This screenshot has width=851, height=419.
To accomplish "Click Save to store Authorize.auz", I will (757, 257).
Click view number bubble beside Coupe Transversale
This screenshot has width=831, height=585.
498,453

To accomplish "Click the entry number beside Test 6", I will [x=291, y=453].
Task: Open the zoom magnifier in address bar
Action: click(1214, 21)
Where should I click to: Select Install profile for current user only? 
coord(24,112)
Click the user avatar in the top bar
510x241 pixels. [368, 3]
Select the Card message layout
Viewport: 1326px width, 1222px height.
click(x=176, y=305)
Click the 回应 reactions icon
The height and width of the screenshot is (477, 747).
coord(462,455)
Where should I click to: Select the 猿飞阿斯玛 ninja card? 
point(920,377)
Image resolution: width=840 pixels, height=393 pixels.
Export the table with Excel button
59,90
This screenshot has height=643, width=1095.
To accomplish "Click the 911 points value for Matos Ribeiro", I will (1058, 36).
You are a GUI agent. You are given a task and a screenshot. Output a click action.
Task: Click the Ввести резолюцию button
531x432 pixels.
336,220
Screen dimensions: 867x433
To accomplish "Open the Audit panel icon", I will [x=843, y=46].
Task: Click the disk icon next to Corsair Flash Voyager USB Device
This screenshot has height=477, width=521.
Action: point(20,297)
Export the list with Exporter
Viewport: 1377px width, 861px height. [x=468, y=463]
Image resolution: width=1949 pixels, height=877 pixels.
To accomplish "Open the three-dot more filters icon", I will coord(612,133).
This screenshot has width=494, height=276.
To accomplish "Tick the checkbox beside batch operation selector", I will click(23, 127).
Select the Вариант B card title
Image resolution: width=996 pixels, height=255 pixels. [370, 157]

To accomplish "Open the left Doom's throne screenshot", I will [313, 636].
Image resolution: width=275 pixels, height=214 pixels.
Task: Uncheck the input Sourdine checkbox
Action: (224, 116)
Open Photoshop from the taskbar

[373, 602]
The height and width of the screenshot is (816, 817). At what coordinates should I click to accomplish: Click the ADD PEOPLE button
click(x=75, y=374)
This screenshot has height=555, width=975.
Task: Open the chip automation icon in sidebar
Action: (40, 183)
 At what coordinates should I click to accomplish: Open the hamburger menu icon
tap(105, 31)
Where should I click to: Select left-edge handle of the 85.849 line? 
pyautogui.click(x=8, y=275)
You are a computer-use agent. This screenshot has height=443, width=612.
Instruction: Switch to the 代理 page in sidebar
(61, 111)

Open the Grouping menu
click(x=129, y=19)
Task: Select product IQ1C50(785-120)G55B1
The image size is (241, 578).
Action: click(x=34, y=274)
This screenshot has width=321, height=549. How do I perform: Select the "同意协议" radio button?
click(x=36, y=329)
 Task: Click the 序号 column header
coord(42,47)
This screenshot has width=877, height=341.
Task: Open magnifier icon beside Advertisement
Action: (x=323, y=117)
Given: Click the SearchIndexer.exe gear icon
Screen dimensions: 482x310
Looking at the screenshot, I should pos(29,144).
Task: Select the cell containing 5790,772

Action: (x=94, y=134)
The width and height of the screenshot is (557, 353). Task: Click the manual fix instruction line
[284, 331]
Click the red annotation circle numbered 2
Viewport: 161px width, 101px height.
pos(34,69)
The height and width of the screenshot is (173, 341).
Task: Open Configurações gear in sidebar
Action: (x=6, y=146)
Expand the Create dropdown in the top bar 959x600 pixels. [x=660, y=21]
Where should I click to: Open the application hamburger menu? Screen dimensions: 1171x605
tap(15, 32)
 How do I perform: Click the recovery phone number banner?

#####

TASK PROMPT:
Without altering a single word, repeat the material.

REPLY TO THE TASK:
This screenshot has width=851, height=419.
To accomplish "Click Save to store Authorize.auz", I will (757, 257).
Click view number bubble beside Coupe Transversale
This screenshot has width=831, height=585.
498,453

To accomplish "Click the entry number beside Test 6", I will [x=291, y=453].
Task: Open the zoom magnifier in address bar
Action: click(1214, 21)
Where should I click to: Select Install profile for current user only? 
coord(24,112)
Click the user avatar in the top bar
510x241 pixels. [368, 3]
Select the Card message layout
Viewport: 1326px width, 1222px height.
click(x=176, y=305)
Click the 回应 reactions icon
The height and width of the screenshot is (477, 747).
coord(462,455)
Where should I click to: Select the 猿飞阿斯玛 ninja card? 
point(920,377)
Image resolution: width=840 pixels, height=393 pixels.
Export the table with Excel button
59,90
This screenshot has height=643, width=1095.
To accomplish "Click the 911 points value for Matos Ribeiro", I will (1058, 36).
You are a GUI agent. You are given a task and a screenshot. Output a click action.
Task: Click the Ввести резолюцию button
531x432 pixels.
336,220
Screen dimensions: 867x433
To accomplish "Open the Audit panel icon", I will [x=843, y=46].
Task: Click the disk icon next to Corsair Flash Voyager USB Device
This screenshot has height=477, width=521.
Action: point(20,297)
Export the list with Exporter
Viewport: 1377px width, 861px height. [x=468, y=463]
Image resolution: width=1949 pixels, height=877 pixels.
To accomplish "Open the three-dot more filters icon", I will coord(612,133).
This screenshot has width=494, height=276.
To accomplish "Tick the checkbox beside batch operation selector", I will click(23, 127).
Select the Вариант B card title
Image resolution: width=996 pixels, height=255 pixels. [370, 157]

To accomplish "Open the left Doom's throne screenshot", I will [313, 636].
Image resolution: width=275 pixels, height=214 pixels.
Task: Uncheck the input Sourdine checkbox
Action: (224, 116)
Open Photoshop from the taskbar

[373, 602]
The height and width of the screenshot is (816, 817). At what coordinates should I click to accomplish: Click the ADD PEOPLE button
click(x=75, y=374)
This screenshot has height=555, width=975.
Task: Open the chip automation icon in sidebar
Action: (40, 183)
 At what coordinates should I click to accomplish: Open the hamburger menu icon
tap(105, 31)
Where should I click to: Select left-edge handle of the 85.849 line? 
pyautogui.click(x=8, y=275)
You are a computer-use agent. This screenshot has height=443, width=612.
Instruction: Switch to the 代理 page in sidebar
(61, 111)

Open the Grouping menu
click(x=129, y=19)
Task: Select product IQ1C50(785-120)G55B1
The image size is (241, 578).
Action: click(x=34, y=274)
This screenshot has width=321, height=549. How do I perform: Select the "同意协议" radio button?
click(x=36, y=329)
 Task: Click the 序号 column header
coord(42,47)
This screenshot has width=877, height=341.
Task: Open magnifier icon beside Advertisement
Action: (x=323, y=117)
Given: Click the SearchIndexer.exe gear icon
Screen dimensions: 482x310
Looking at the screenshot, I should pos(29,144).
Task: Select the cell containing 5790,772

Action: (x=94, y=134)
The width and height of the screenshot is (557, 353). Task: Click the manual fix instruction line
[284, 331]
Click the red annotation circle numbered 2
Viewport: 161px width, 101px height.
pos(34,69)
The height and width of the screenshot is (173, 341).
Task: Open Configurações gear in sidebar
Action: (x=6, y=146)
Expand the Create dropdown in the top bar 959x600 pixels. [x=660, y=21]
Where should I click to: Open the application hamburger menu? Screen dimensions: 1171x605
tap(15, 32)
 How do I perform: Click the recovery phone number banner?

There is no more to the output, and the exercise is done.